• **ABOUT THIS TASK**
The records must be returned word for word.

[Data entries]
========================================================================

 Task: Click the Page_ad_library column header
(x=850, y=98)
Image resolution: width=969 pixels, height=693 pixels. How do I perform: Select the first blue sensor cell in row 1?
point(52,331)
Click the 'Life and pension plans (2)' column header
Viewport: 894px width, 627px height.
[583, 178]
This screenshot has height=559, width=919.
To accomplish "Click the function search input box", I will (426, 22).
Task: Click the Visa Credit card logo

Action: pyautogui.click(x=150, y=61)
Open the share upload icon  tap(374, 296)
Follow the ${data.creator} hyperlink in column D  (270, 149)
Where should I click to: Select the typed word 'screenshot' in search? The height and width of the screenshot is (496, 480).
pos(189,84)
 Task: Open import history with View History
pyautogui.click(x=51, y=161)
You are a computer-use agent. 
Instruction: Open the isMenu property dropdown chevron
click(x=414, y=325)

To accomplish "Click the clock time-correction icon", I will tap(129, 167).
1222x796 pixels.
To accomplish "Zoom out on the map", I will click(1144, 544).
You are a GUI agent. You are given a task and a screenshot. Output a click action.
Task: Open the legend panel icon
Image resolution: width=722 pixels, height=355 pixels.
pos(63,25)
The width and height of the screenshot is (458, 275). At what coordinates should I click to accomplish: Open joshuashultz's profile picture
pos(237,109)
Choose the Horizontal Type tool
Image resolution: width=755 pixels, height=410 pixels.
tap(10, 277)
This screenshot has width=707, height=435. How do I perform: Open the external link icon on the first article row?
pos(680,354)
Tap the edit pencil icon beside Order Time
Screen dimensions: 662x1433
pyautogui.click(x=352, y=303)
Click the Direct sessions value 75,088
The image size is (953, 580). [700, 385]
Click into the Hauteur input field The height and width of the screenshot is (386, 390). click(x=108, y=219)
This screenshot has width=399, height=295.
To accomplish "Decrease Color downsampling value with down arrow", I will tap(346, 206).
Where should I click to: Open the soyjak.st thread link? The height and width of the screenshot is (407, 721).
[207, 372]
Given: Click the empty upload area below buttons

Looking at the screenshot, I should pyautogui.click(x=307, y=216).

========================================================================

• **ANSWER TO THIS PROBLEM**
 Task: Click the Page_ad_library column header
(x=850, y=98)
Image resolution: width=969 pixels, height=693 pixels. How do I perform: Select the first blue sensor cell in row 1?
point(52,331)
Click the 'Life and pension plans (2)' column header
Viewport: 894px width, 627px height.
[583, 178]
This screenshot has height=559, width=919.
To accomplish "Click the function search input box", I will (426, 22).
Task: Click the Visa Credit card logo

Action: pyautogui.click(x=150, y=61)
Open the share upload icon  tap(374, 296)
Follow the ${data.creator} hyperlink in column D  (270, 149)
Where should I click to: Select the typed word 'screenshot' in search? The height and width of the screenshot is (496, 480).
pos(189,84)
 Task: Open import history with View History
pyautogui.click(x=51, y=161)
You are a computer-use agent. 
Instruction: Open the isMenu property dropdown chevron
click(x=414, y=325)

To accomplish "Click the clock time-correction icon", I will tap(129, 167).
1222x796 pixels.
To accomplish "Zoom out on the map", I will click(1144, 544).
You are a GUI agent. You are given a task and a screenshot. Output a click action.
Task: Open the legend panel icon
Image resolution: width=722 pixels, height=355 pixels.
pos(63,25)
The width and height of the screenshot is (458, 275). At what coordinates should I click to accomplish: Open joshuashultz's profile picture
pos(237,109)
Choose the Horizontal Type tool
Image resolution: width=755 pixels, height=410 pixels.
tap(10, 277)
This screenshot has width=707, height=435. How do I perform: Open the external link icon on the first article row?
pos(680,354)
Tap the edit pencil icon beside Order Time
Screen dimensions: 662x1433
pyautogui.click(x=352, y=303)
Click the Direct sessions value 75,088
The image size is (953, 580). [700, 385]
Click into the Hauteur input field The height and width of the screenshot is (386, 390). click(x=108, y=219)
This screenshot has width=399, height=295.
To accomplish "Decrease Color downsampling value with down arrow", I will tap(346, 206).
Where should I click to: Open the soyjak.st thread link? The height and width of the screenshot is (407, 721).
[207, 372]
Given: Click the empty upload area below buttons

Looking at the screenshot, I should pyautogui.click(x=307, y=216).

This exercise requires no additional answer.